Figure 4.. Association between T-cell CDR3 and phenotype.

a) UMAP (from Fig. 3a) indicating phenotypic distribution of detectably expanded T cells (blue), non-detectably expanded T cells (red), and non-clonotyped cells (gray); clone size of T cells belonging to detectably expanded clone is proportional in size to marker area. b) Volcano plot of differentially expressed genes between detectably and non-detectably expanded cells; key genes annotated. P-values calculated via Mann-Whitney U, n=421, 894 detectably and non-detectably expanded cells, respectively. c) Heatmap of fraction of detectably and non-detectably expanded cells in each cluster. Colors indicate fraction in each cluster, on-block annotations indicate absolute number of cells in each stratum. P-values (Fisher’s exact test on in-cluster and out-of-cluster counts for detectably/non-detectably expanded cells) and effect sizes (φ-coefficient) are annotated. d) UMAP (from Fig. 3a) indicating phenotypic distribution of blood-unassociated T cells (blue), blood-associated T cells (red), and non-clonotyped cells (gray). e) Volcano plot of differentially expressed genes between blood-unassociated and blood-associated T cells; key genes annotated. P-values calculated via Mann-Whitney U, n=150, 163 blood-associated and blood-unassociated cells, respectively. f) Heatmap of fraction of blood-associated and blood-unassociated cells in each cluster. Colors indicate fraction in each cluster, on-block annotations indicate absolute number of cells in each stratum. P-values (Fisher’s exact test on in-cluster and out-of-cluster counts for blood associated/unassociated cells) and effect sizes (φ-coefficient) are annotated. g) Association between patient-averaged post-QC phenotype fraction and MOI. Kendall-τ correlation and p-values are indicated (n=17). Theil-sen line of best fit indicated by dotted line.

Figure 5.. Association of clonotype privacy with phenotype and ICI response.

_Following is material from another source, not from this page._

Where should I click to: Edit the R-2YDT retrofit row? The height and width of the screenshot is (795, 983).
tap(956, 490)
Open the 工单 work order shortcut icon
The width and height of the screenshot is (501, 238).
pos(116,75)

a) UMAP (from Fig. 3a) indicating phenotypic distribution of T cells with private CDR3 (blue), public CDR3 (red), and non-clonotyped cells (gray). b) Distribution of CDR3 lengths in public and private clonotypes (n=97, n=206, respectively). Distribution is normalized kernel density estimate; quartiles indicated by dashed lines. Mann-Whitney p-value and Cohen’s D effect size annotated. c) Heatmap of fraction of cells with private and public CDR3 in each cluster. Colors indicate fraction in each cluster, on-block annotations indicate absolute number of cells in each stratum. P-values (Fisher’s exact test on in-cluster and out-of-cluster counts for cells with private/public CDR3s) and effect sizes ($\text{φ}$-coefficient) are annotated. d) Swarm/violin plots of fraction of T cells with private CDR3 across patients; pre-treatment patients noted in bold, Mann-Whitney U p-value comparing distribution of post-treatment partial vs non-responders indicated (n=9, 4 respectively). Dashed lines indicate quartiles. e) T1 post-contrast MRI of the brain and lung from an ICI responsive individual (MEL027). Representative images of the brain and lung are included at the time of craniotomy for the large, symptomatic cerebellar metastasis (pre-ICI) and after six months of ICI administration (11 cycles of pembrolizumab) indicating resolution of intra- and extracranial disease. Yellow arrows mark regions of enhancement indicative of pre-treatment disease. f) Hematoxylin and eosin (H&E) staining of tumor section from MEL027, indicating large population of TILs. g) Multiple prognostic metrics across patients (see Methods); distribution for each metric, with upper, lower quartiles indicated by dotted lines, median by dashed line. Black line connects values for individual responding patient MEL027.